Published
We are short staffed now. Nurses have 5-6 patients on day shift and no nursing aides. So nurses continue to do what RNs normally do: assess patients, pass medications, call doctors... On the top we do what nurses aides normally do: clean up patients, feed those who cannot eat by himself/herself. Yesterday I managed to pass all meds in time and also find time to feed my patient in room 222. I was planning to do the same today - feed my patient between 1230 and 1 p.m. But my manager called me and told me she wanted to talk to me because patient's advocate told her that one of my patients complained about me. The complain was not because I did something wrong. The problem was that I did everything right but after finishing my job I left patient's room immediately but that patient simply wanted me to stay in her room longer. How is it possible when you have 6 patients and no nursing aide? And of course, hour manager knows we are short staffed. I just was listening to my manager without talking back. Precious 30 minutes were killed on this conversation. I initially planned to spend those 30 minutes to feed my patient who was paralyzed, nonverbal but ate well, if you fed him.
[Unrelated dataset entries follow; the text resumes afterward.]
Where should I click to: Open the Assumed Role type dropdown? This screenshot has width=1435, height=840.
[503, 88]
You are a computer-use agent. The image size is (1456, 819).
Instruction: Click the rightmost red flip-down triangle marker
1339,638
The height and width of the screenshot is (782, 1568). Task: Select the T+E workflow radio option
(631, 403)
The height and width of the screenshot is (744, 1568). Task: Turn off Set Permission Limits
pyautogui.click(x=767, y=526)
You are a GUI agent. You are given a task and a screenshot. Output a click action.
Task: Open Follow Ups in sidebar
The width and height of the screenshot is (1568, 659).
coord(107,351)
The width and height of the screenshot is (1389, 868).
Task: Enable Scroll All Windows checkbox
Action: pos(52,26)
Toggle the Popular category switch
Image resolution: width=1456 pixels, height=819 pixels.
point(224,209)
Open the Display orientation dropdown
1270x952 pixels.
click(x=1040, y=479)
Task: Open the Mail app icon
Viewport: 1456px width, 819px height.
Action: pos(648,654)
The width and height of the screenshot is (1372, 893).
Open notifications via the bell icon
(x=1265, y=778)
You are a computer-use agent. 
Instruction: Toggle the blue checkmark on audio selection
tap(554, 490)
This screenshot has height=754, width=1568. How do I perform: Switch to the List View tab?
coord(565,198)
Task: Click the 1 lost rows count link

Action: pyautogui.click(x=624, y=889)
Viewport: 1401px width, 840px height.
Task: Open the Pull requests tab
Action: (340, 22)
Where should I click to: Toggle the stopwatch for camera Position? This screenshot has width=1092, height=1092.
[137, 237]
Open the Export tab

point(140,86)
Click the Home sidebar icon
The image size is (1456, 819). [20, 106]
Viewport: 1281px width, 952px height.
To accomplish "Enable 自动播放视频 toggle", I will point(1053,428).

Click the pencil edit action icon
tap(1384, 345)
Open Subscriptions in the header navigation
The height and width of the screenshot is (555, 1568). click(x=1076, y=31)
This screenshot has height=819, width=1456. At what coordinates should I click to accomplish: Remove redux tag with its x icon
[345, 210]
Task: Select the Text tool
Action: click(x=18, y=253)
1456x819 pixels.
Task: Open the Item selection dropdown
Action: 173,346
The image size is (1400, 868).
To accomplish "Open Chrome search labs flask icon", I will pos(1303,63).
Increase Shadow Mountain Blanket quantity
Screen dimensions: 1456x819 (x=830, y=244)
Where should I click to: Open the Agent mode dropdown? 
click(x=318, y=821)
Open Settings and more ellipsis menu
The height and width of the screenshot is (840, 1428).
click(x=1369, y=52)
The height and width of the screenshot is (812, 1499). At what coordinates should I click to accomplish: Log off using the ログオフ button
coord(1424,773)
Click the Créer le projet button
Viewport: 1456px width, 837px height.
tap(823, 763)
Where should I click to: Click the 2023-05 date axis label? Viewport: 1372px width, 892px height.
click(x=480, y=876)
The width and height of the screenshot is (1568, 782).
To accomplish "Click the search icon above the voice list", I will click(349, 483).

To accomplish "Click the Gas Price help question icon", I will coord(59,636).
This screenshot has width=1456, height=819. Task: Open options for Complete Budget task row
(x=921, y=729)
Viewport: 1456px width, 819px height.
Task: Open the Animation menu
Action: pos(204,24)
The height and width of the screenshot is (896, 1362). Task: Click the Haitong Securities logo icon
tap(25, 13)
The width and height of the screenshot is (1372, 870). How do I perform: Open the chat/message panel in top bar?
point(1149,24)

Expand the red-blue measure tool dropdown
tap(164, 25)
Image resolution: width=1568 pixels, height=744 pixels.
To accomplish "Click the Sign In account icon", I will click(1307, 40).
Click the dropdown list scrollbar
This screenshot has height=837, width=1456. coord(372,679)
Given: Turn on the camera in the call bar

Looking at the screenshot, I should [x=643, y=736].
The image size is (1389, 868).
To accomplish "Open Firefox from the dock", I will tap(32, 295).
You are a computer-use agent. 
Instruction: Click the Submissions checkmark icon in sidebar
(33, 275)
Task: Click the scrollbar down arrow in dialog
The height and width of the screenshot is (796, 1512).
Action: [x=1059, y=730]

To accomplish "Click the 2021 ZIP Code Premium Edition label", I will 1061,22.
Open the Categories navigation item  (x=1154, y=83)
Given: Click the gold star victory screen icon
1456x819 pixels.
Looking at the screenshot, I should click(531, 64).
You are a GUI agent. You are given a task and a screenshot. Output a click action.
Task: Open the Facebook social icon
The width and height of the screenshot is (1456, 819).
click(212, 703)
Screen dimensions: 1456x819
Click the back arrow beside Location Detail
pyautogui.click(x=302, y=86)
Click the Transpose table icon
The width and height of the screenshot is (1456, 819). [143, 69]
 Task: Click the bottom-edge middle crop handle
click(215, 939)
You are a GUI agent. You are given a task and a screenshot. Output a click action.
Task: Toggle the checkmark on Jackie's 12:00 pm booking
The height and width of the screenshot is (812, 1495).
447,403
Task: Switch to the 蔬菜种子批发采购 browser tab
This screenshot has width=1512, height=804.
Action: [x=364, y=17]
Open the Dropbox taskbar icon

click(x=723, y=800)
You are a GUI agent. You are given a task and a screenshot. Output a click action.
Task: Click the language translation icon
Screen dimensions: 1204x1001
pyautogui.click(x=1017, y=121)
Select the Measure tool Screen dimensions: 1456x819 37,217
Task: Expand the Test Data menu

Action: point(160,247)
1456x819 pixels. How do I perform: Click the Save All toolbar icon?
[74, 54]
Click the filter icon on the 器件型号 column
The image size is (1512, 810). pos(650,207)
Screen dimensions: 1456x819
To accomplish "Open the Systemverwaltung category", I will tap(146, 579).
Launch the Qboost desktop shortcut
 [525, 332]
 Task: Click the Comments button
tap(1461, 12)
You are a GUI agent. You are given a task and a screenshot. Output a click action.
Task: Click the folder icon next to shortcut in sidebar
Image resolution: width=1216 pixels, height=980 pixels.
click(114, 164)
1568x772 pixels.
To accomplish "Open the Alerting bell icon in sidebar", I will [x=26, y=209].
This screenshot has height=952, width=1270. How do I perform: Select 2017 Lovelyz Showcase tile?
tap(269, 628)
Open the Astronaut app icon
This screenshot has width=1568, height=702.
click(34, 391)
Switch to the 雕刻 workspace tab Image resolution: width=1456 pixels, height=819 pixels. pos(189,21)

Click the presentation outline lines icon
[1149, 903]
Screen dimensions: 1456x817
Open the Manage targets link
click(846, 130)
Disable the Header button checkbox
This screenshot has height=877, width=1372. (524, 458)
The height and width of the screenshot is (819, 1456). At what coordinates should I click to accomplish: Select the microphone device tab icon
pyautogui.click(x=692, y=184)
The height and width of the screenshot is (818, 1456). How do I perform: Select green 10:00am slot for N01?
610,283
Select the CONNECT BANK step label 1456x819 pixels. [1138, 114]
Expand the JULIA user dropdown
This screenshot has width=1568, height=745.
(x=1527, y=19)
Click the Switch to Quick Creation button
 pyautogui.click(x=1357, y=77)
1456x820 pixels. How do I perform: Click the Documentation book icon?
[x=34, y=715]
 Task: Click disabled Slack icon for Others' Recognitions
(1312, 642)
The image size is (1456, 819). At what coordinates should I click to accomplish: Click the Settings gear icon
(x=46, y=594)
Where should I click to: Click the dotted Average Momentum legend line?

And every one did his/her job excellently in this situation. Patient's advocate talked to a patient, documented patient's concerns and passed it to my manager. My manager talked to me. She was very nice, she did not accuse me because she did understand we were short staffed. But my nonverbal paralyzed patient had to skip his lunch today, because everyone did his/her job excellently... If my manager or patients' advocate were flexible to ignore this complaint my nonverbal patient would eat lunch today.